▶ Task directions:
Can you format the data below as a Markdown table with the columns "Row" and "Data line", giving each non-blank line its own numbered row and leaving out blank lines?
.....
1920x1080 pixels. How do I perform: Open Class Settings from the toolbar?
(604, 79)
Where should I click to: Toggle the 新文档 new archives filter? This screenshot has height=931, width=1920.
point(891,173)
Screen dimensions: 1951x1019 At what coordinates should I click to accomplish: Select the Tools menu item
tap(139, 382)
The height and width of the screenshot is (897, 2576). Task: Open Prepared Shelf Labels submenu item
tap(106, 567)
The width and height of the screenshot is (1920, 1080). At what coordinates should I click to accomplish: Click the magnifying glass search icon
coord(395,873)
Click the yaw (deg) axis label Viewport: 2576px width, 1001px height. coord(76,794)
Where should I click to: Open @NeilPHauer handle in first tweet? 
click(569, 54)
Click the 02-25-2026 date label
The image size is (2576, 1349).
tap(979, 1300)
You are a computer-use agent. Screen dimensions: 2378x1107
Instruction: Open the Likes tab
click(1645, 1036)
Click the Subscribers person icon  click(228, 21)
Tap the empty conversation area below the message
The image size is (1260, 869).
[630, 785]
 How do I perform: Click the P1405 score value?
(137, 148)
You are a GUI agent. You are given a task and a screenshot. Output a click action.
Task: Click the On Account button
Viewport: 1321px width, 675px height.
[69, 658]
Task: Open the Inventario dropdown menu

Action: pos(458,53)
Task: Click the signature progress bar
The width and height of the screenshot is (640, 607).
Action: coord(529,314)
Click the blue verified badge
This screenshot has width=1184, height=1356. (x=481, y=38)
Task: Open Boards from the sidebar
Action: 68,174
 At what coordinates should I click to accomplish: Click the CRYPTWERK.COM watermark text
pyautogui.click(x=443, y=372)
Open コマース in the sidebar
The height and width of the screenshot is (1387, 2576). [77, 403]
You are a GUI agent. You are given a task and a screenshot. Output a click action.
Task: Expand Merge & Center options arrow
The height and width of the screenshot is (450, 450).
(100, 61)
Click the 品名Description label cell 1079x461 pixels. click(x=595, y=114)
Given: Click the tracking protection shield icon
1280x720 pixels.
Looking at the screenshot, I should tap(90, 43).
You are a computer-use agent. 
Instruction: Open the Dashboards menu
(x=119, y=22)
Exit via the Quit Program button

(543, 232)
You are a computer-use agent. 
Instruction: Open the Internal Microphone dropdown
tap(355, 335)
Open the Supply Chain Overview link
.....
▶ Response:
| Row | Data line |
|---|---|
| 1 | 1920x1080 pixels. How do I perform: Open Class Settings from the toolbar? |
| 2 | (604, 79) |
| 3 | Where should I click to: Toggle the 新文档 new archives filter? This screenshot has height=931, width=1920. |
| 4 | point(891,173) |
| 5 | Screen dimensions: 1951x1019 At what coordinates should I click to accomplish: Select the Tools menu item |
| 6 | tap(139, 382) |
| 7 | The height and width of the screenshot is (897, 2576). Task: Open Prepared Shelf Labels submenu item |
| 8 | tap(106, 567) |
| 9 | The width and height of the screenshot is (1920, 1080). At what coordinates should I click to accomplish: Click the magnifying glass search icon |
| 10 | coord(395,873) |
| 11 | Click the yaw (deg) axis label Viewport: 2576px width, 1001px height. coord(76,794) |
| 12 | Where should I click to: Open @NeilPHauer handle in first tweet?  |
| 13 | click(569, 54) |
| 14 | Click the 02-25-2026 date label |
| 15 | The image size is (2576, 1349). |
| 16 | tap(979, 1300) |
| 17 | You are a computer-use agent. Screen dimensions: 2378x1107 |
| 18 | Instruction: Open the Likes tab |
| 19 | click(1645, 1036) |
| 20 | Click the Subscribers person icon  click(228, 21) |
| 21 | Tap the empty conversation area below the message |
| 22 | The image size is (1260, 869). |
| 23 | [630, 785] |
| 24 |  How do I perform: Click the P1405 score value? |
| 25 | (137, 148) |
| 26 | You are a GUI agent. You are given a task and a screenshot. Output a click action. |
| 27 | Task: Click the On Account button |
| 28 | Viewport: 1321px width, 675px height. |
| 29 | [69, 658] |
| 30 | Task: Open the Inventario dropdown menu |
| 31 | Action: pos(458,53) |
| 32 | Task: Click the signature progress bar |
| 33 | The width and height of the screenshot is (640, 607). |
| 34 | Action: coord(529,314) |
| 35 | Click the blue verified badge |
| 36 | This screenshot has width=1184, height=1356. (x=481, y=38) |
| 37 | Task: Open Boards from the sidebar |
| 38 | Action: 68,174 |
| 39 |  At what coordinates should I click to accomplish: Click the CRYPTWERK.COM watermark text |
| 40 | pyautogui.click(x=443, y=372) |
| 41 | Open コマース in the sidebar |
| 42 | The height and width of the screenshot is (1387, 2576). [77, 403] |
| 43 | You are a GUI agent. You are given a task and a screenshot. Output a click action. |
| 44 | Task: Expand Merge & Center options arrow |
| 45 | The height and width of the screenshot is (450, 450). |
| 46 | (100, 61) |
| 47 | Click the 品名Description label cell 1079x461 pixels. click(x=595, y=114) |
| 48 | Given: Click the tracking protection shield icon |
| 49 | 1280x720 pixels. |
| 50 | Looking at the screenshot, I should tap(90, 43). |
| 51 | You are a computer-use agent.  |
| 52 | Instruction: Open the Dashboards menu |
| 53 | (x=119, y=22) |
| 54 | Exit via the Quit Program button |
| 55 | (543, 232) |
| 56 | You are a computer-use agent.  |
| 57 | Instruction: Open the Internal Microphone dropdown |
| 58 | tap(355, 335) |
| 59 | Open the Supply Chain Overview link |